Design-Thinking the Final Exam Review Process

In an effort to put my students in the driver seat of our Geometry Exam review, and to help them see the connections of what we’ve studied this year, I tried a new review format that mimicked much of the design thinking activities I’ve engaged in, in the past. In advance of our week-long review period, I asked my students to make a list of everything we learned this year.  Then, on the first day of review I divided them into four groups and give each group a large board and lots of sticky notes.  They had 5 minutes to get everything they wrote down on the board (one concept per sticky note). The one rule throughout the process was that they could never refer to a chapter or section. They couldn’t say, “Section 4.3,” for example. They had to know what CONCEPT was covered in that chapter and use real math vocabulary as opposed to artificial chapters and sectioning. See video here.

Then all groups rotated.  Each group ended up at another group’s board full of stickies and they were instructed to group and organize them into larger topics, much like we’ve done with our design thinking work this year.  Again they had five minutes. See video here.

Then they all rotated again. For this round they could add any stickies that were missing and they were also encouraged to make arrows connecting stickies to multiple topics. See video here.

Finally they rotated again for five minutes with the same instructions. See video here.

At the end they went back to their original board and digested what was in front of them. See final boards here, here, here and here.

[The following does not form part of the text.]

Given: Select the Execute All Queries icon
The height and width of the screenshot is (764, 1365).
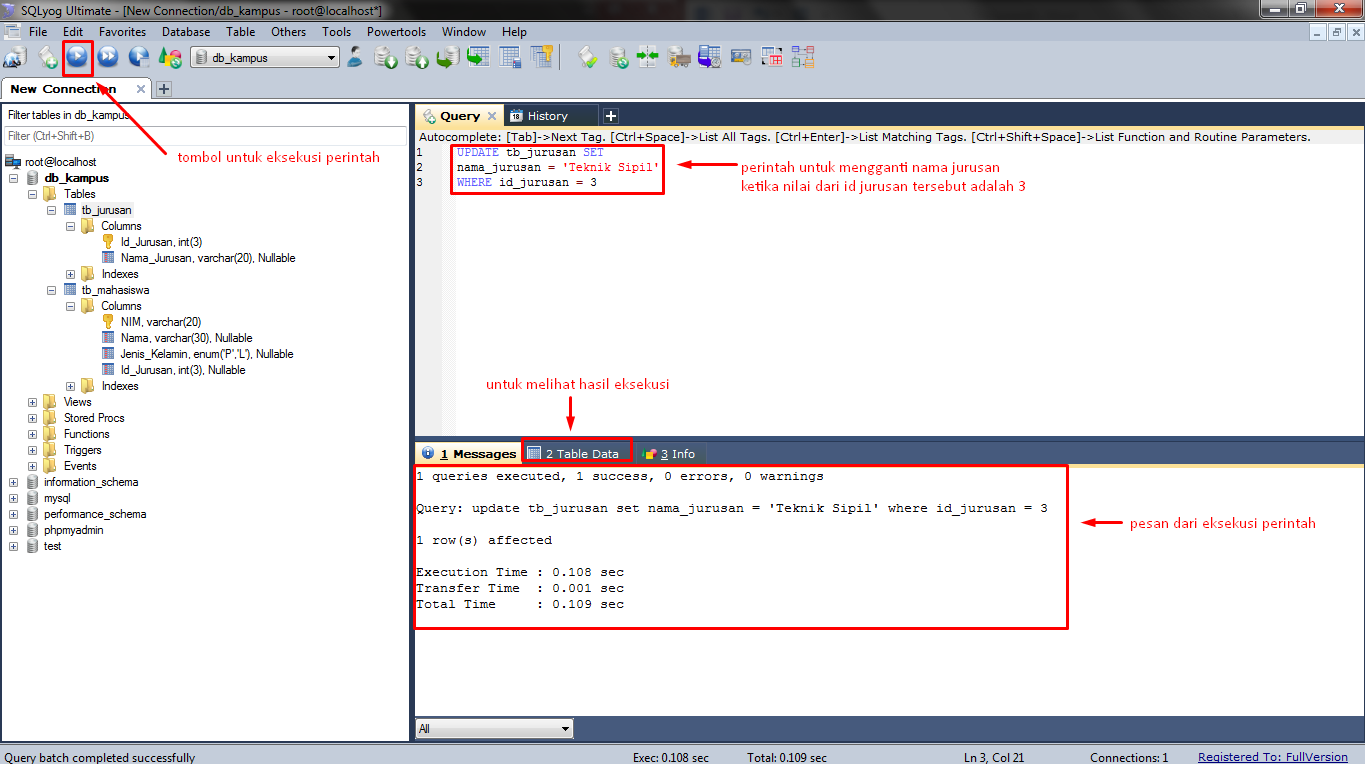Looking at the screenshot, I should (x=107, y=57).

I chose to do this for the following reasons:


  • So often our teaching, reviews and even assessments are organized by chapter.  In an effort to make sure we cover everything, our reviews and tests follow the chapters of the textbook: Two questions from chapter 1, then a few from chapter 2 and so on and so forth.  A predictable set of unrelated problems where a student might be able to (and a teacher definitely could) draw the lines where one chapter ends and another begins. Instead, I wanted these students to see the interconnectedness between the CONCEPTS (not chapters) we had learned.
  • I wanted them to see topics written by their peers that perhaps they didn’t think about.
  • I wanted them to be at the center of the review process.  Instead of me providing the review content, they had to generate it.  
This was a nice activity for this seventh period class.  They were up, active and very engaged in what they were doing.  Much moreso than if I had led the review or provided a review packet to complete (I did eventually do this).  When I asked how they liked this process, they were overall positive but they did say over and over that they wished I had given them the topics they needed to know.  This is not surprising given the cultural change we are trying to make in the Math department:  away from teacher-centered direct instruction and more toward student-centered discovery.  We still have a lot of work to do but this was a fun way to change up the Final Exam review process and continue to move us in that direction.